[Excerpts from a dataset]
☆ ☆ ☆ ☆

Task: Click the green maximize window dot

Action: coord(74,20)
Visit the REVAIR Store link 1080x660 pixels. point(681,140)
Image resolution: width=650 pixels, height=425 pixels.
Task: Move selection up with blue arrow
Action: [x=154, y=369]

☆ ☆ ☆ ☆

**Exercise directions:** Transcribe every entry exactly.

**Result:**
Task: Click the green maximize window dot

Action: coord(74,20)
Visit the REVAIR Store link 1080x660 pixels. point(681,140)
Image resolution: width=650 pixels, height=425 pixels.
Task: Move selection up with blue arrow
Action: [x=154, y=369]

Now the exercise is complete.